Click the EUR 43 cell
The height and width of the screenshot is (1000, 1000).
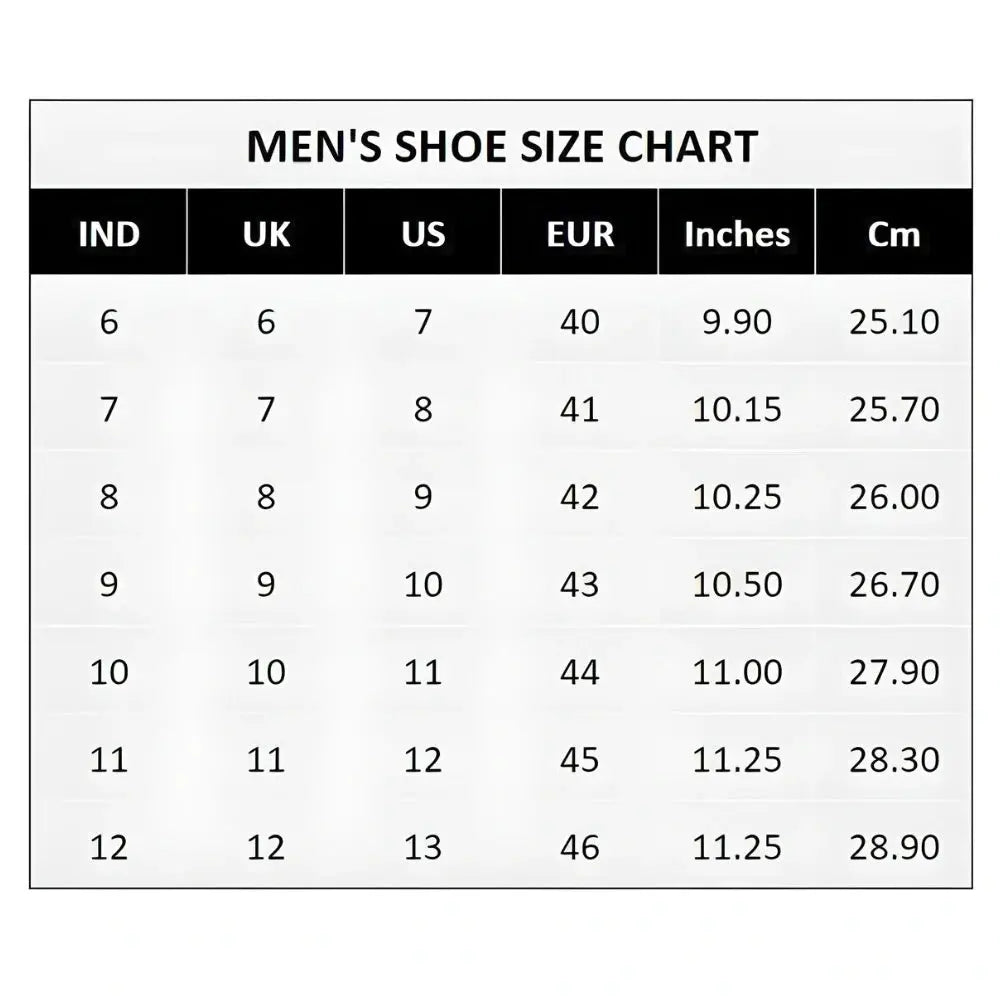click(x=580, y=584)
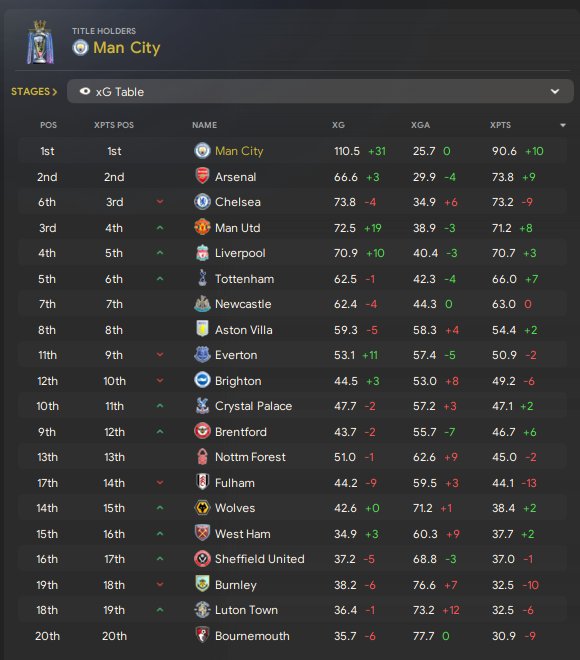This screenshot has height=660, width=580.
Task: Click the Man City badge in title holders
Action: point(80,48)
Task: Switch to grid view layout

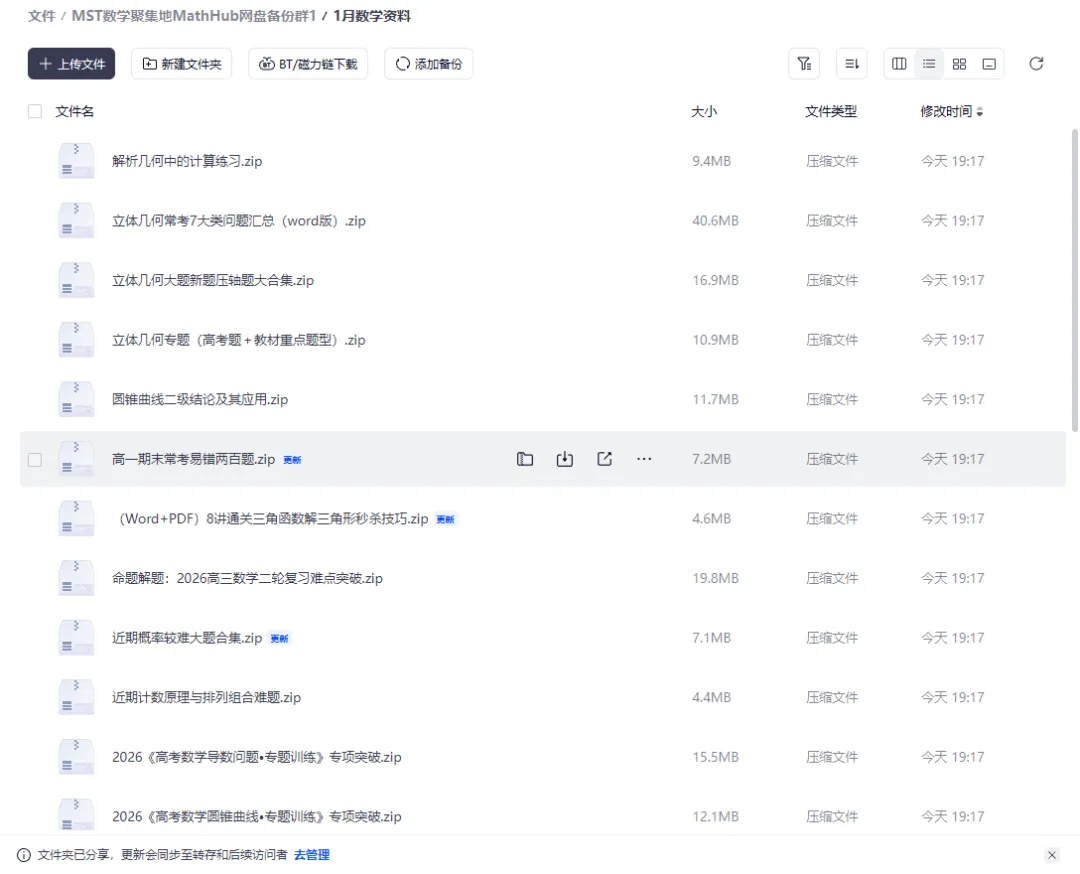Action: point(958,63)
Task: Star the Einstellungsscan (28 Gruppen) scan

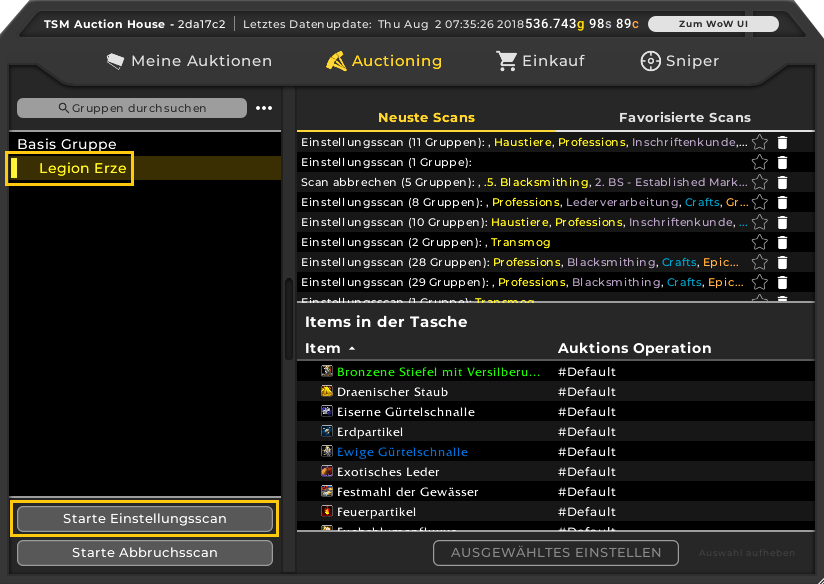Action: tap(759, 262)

*****

• [EXERCISE PROMPT]:
The whole listing is to be written out exactly; the pictures stay out of the copy.

• [RESULT OF THIS EXERCISE]:
Click the EUR 43 cell
The height and width of the screenshot is (1000, 1000).
click(x=580, y=584)
This screenshot has height=660, width=580.
Task: Click the Man City badge in title holders
Action: point(80,48)
Task: Switch to grid view layout

Action: point(958,63)
Task: Star the Einstellungsscan (28 Gruppen) scan

Action: tap(759, 262)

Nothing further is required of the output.